Gli autori concludono che rispetto al sistema R-ISS, l’R2-ISS tiene conto non solo del significato prognostico della coesistenza di diverse anomalie cromosomiche ma anche della presenza di gain/ampl 1q+, queste ultime riscontrate in circa il 40% della popolazione di pazienti affetti da NDMM. Sebbene il dato inerente alle anomalie 1q+ risulti mancante in molti vecchi trials inclusi in tale studio, l’analisi multivariata condotta sui pazienti disponibili (2.770 pazienti) ha chiaramente confermato il suo ruolo prognostico nei pazienti con NDMM.
Da notare come in questo studio la t(14;16), utilizzata nel calcolo del R-ISS, è stata esclusa dal R2-ISS in quanto il suo impatto prognostico è risultato significativo in termini di OS ma non di PFS. A supporto di tale esclusione, gli autori affermano che nonostante l’importanza biologica, la t(14;16) è comunque rara e solitamente si presenta insieme ad altri fattori prognostici sfavorevoli.
R2-ISS ha il vantaggio di essere stato realizzato con un follow-up significativamente più prolungato rispetto al R-ISS (mediana di 75 mesi vs 46 mesi, rispettivamente), consentendo una valutazione più accurata dell’impatto in termini di OS. In aggiunta, l’R2-ISS ha mostrato una migliore capacità discriminante, soprattutto nell’ampio gruppo di pazienti con NDMM definiti a rischio intermedio. Il punteggio R2-ISS include marcatori prognostici semplici e ampiamente utilizzati, e la natura additiva del suo calcolo consente facilmente l’inclusione futura di nuove variabili prognostiche (es. MRD, dati molecolari di next-generation sequencing e/o gene-expression profiling). In futuro, sarebbe opportuno validare il sistema R2-ISS nel contesto “real world” e definirne l’applicabilità nella pratica clinica. Analogamente, R2-ISS dovrebbe essere esplorato anche nei pazienti con MM ricaduto/refrattario come già avvenuto per R-ISS.

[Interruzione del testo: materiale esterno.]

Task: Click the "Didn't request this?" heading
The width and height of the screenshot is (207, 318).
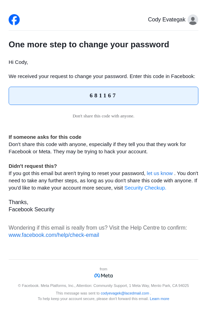Action: coord(33,166)
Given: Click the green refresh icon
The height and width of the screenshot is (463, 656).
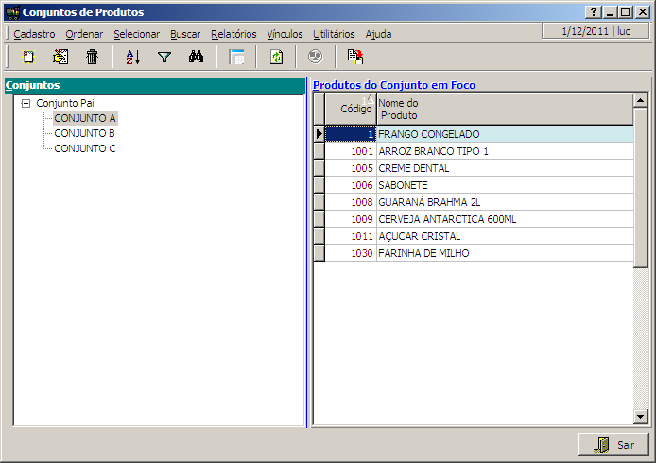Looking at the screenshot, I should coord(276,57).
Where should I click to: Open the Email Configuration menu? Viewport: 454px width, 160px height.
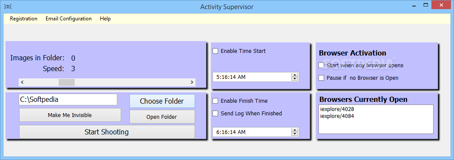tap(69, 19)
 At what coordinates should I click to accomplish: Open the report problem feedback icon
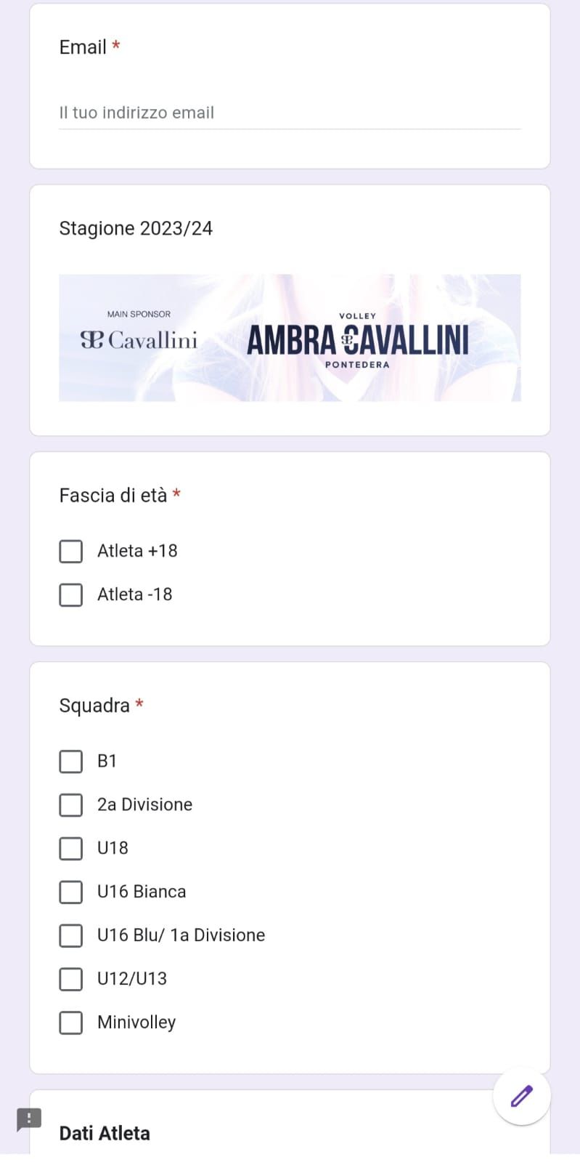coord(29,1119)
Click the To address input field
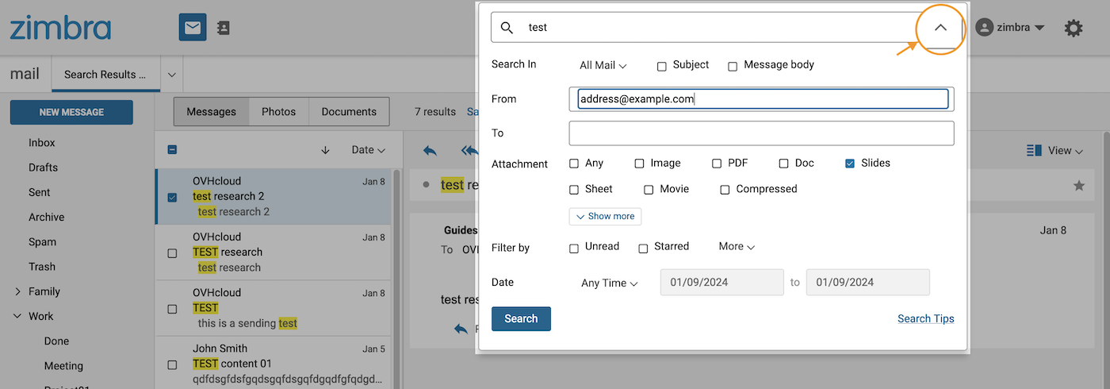Viewport: 1110px width, 389px height. (x=761, y=133)
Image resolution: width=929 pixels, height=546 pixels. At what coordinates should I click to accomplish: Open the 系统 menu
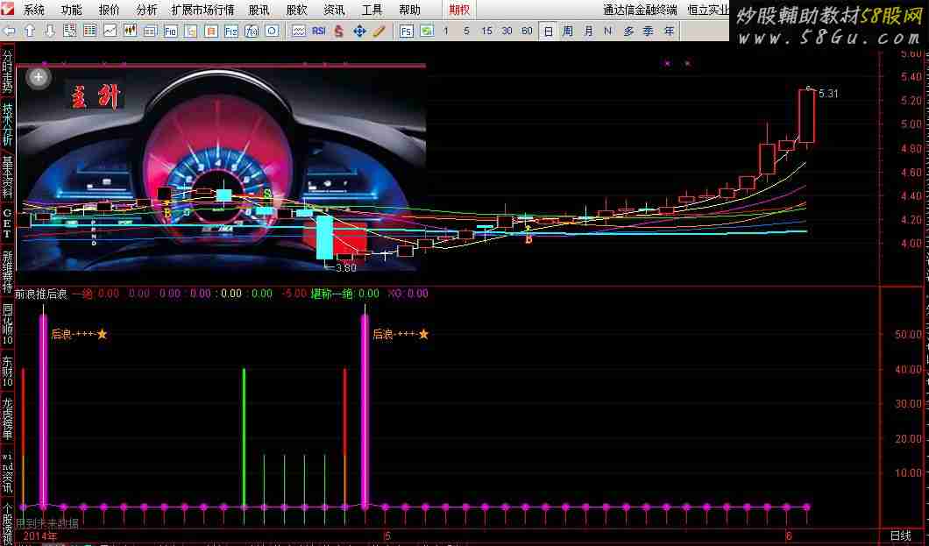[x=34, y=11]
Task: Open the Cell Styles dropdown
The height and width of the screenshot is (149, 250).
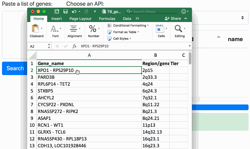Action: [120, 39]
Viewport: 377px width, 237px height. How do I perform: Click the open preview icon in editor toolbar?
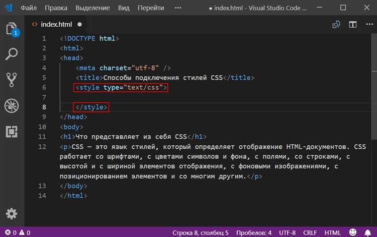(336, 24)
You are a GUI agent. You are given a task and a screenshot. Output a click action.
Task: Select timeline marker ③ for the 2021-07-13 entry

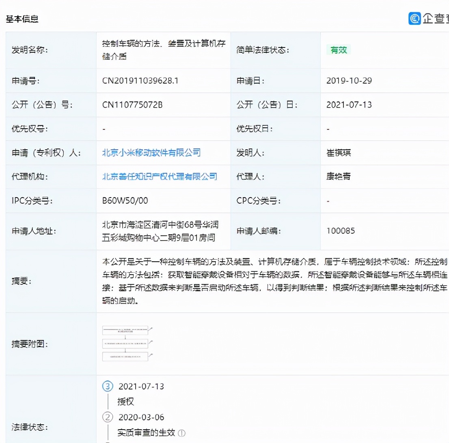pyautogui.click(x=107, y=387)
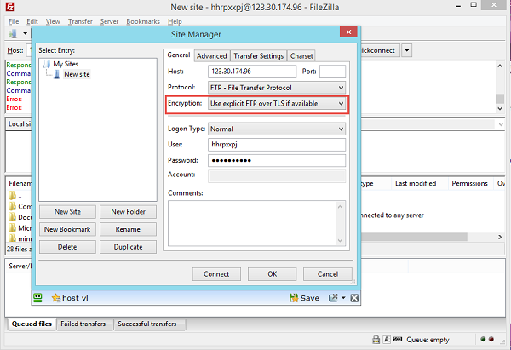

Infine, sono in corso studi di intelligenza artificiale, condotti su migliaia di pazienti con l’obiettivo di fornire una analisi prognostica ancora più completa, comprensiva di fattori di rischio sia statici sia dinamici e che potrebbe consentire in futuro una previsione della risposta ematologica a specifiche terapie.